Please repeat exactly, and only, the lines from the one containing "How do I perform: Open" through the end of the records below, with no pictures.

++++++

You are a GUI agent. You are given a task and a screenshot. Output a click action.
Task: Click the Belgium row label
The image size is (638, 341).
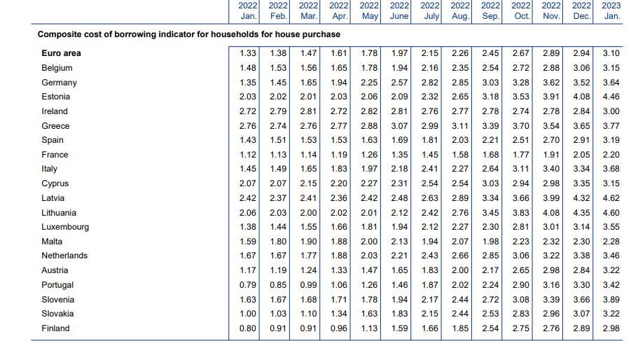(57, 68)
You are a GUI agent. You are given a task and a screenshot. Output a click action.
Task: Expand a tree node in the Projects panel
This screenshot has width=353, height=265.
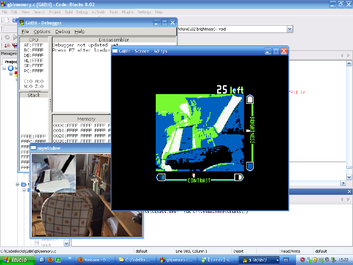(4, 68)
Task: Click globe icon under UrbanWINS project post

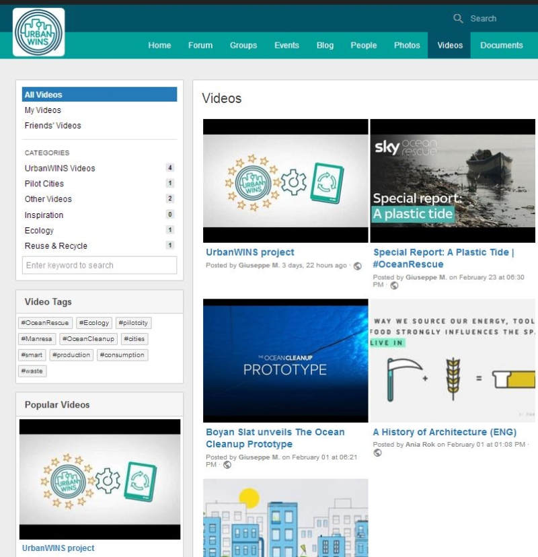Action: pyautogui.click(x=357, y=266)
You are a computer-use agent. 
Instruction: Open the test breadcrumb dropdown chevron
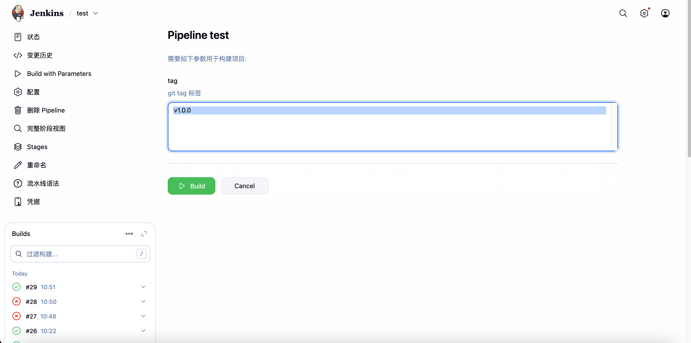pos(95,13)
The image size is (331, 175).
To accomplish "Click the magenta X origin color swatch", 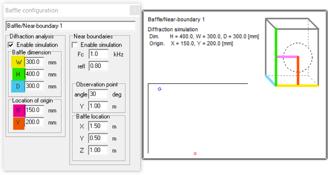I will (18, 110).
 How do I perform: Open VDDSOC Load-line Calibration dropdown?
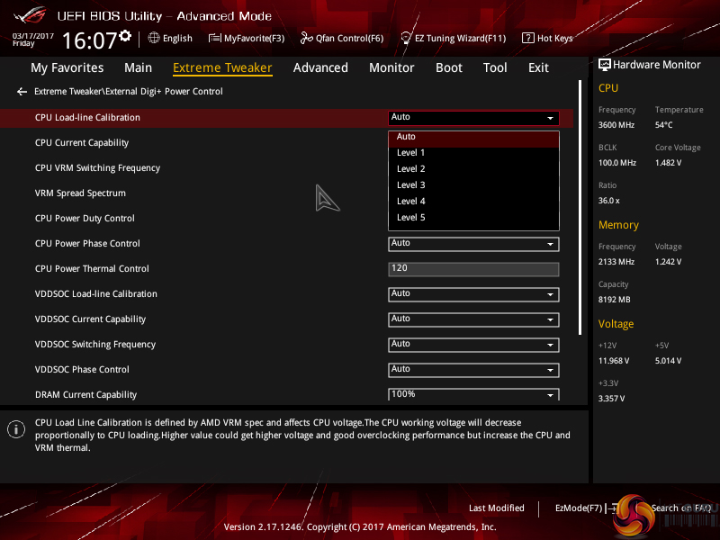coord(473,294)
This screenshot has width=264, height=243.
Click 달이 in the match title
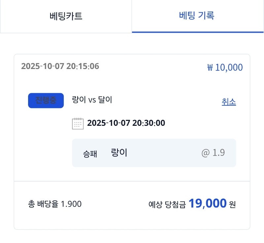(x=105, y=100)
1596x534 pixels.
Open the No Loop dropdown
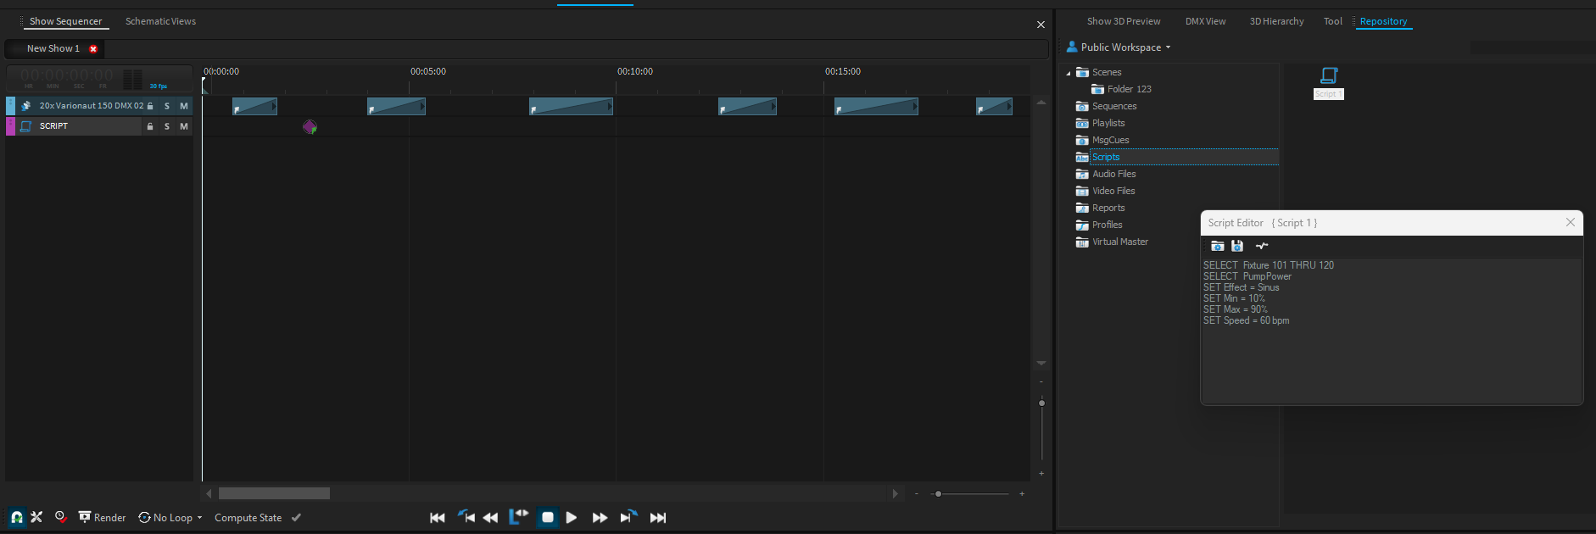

++++++

> _TASK RESPONSE_
 How do I perform: Open VDDSOC Load-line Calibration dropdown?
coord(473,294)
This screenshot has width=264, height=243.
Click 달이 in the match title
(x=105, y=100)
1596x534 pixels.
Open the No Loop dropdown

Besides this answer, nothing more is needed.